Dr. Tapan Patel: That’s very elegant, I mean what’s interesting to me then is we’ve seen very similar techniques, certainly by the name, the tenting technique, but by two different practitioners and two different products, both resulting in some very nice outcomes, and I think there is a takeaway message from this. Have you ever seen on Facebook forums someone saying “What is the best product for lip?” I think for a number of years a lot of experts have felt that the right practitioner can probably use a variety of products to create a result they want, it’s just understanding the characteristics of that product. They all have different personalities.
Dr. Tijion Esho: I completely agree, I think there’s so many factors that come into play, and how you choose, and I always talk about the four pillars, being the patient’s anatomy, the injector’s techniques and experience, the product itself, and the desired outcome of the patient. In your case, you’ve shown all of those and come to this great outcome.

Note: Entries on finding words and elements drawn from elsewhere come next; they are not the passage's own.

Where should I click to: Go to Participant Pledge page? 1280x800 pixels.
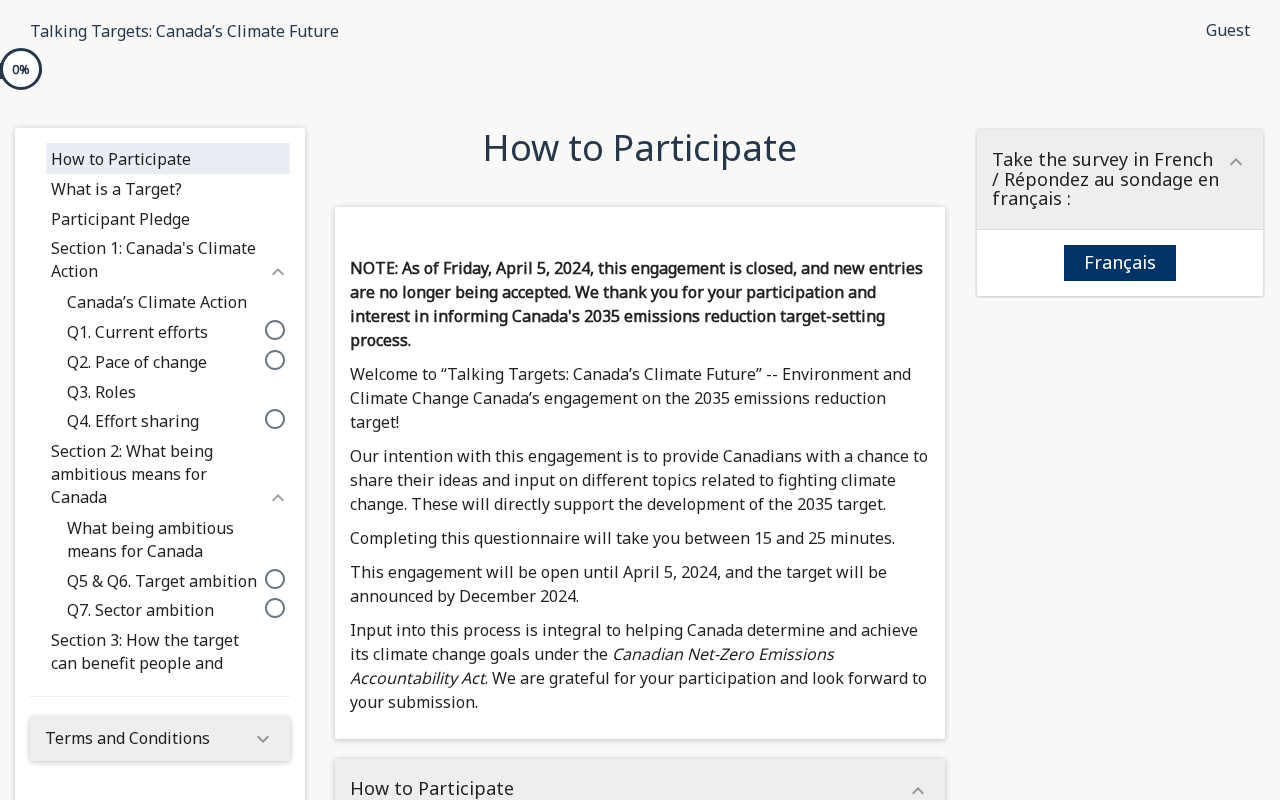coord(120,219)

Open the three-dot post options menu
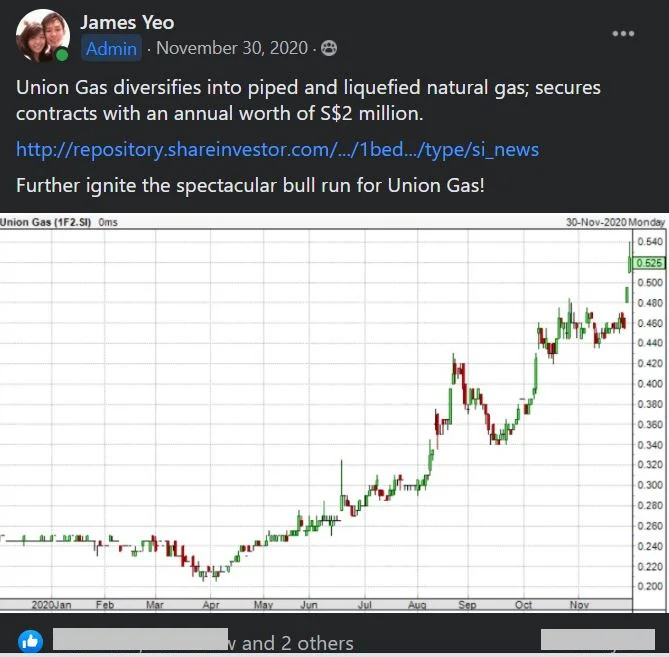pos(623,34)
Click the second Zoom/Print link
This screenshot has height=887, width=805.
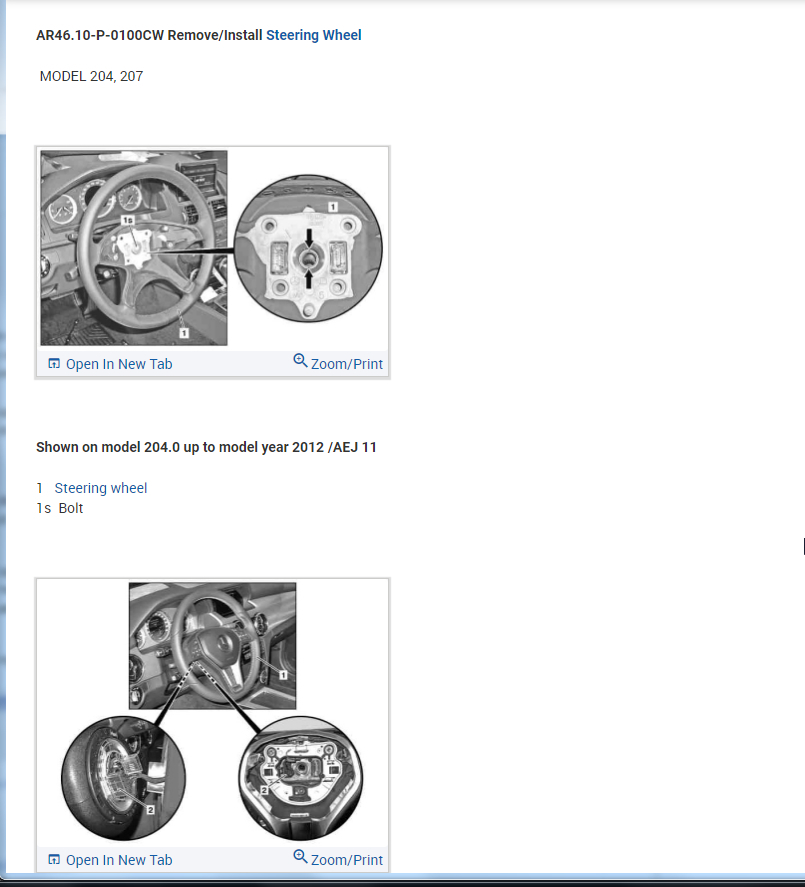(338, 859)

Dr. Tapan Patel: Do you want me to give you something just to gently massage that Tom?
Dr. Tom van Eijk: No.
Dr. Tapan Patel: You don’t do that?
Dr. Tom van Eijk: No, I massage when I want to replace material, so in the cheek for instance I might do one bolus and massage it out to replace it and make it a disc. In this case, my needle tip has been everywhere so I have no excuse that I have put it in one place but want it in another.
Dr. Tapan Patel: Very interesting.
Dr. Tom van Eijk: So I put it in one area and that’s it.
Dr. Tapan Patel: So if you’re done maybe we can sit up and have a look at her and see where we’re at.
Dr. Tom van Eijk: So remember this is 3 ml of Xylocaine and on top of that 1 ml of Restylane. This is not the end result, but you can still already distinguish the elevation of the canine arcs and some plumping of the lower lip.
Dr. Tapan Patel: I think one of the learning points from this is that both of you using a technique that I don’t necessarily use at the moment, and what’s great about any educational forum is that when you participate you always come back with something new. So both in terms of your amsterdam block, the tenting, which I have to admit showed beautiful results, they are definitely two things that I anticipate bringing into my practice. What we will probably see with the patients I treat is how the cannula might be used in a slightly different approach, hopefully to give very similar and very nice results. Thank you very much, Tom.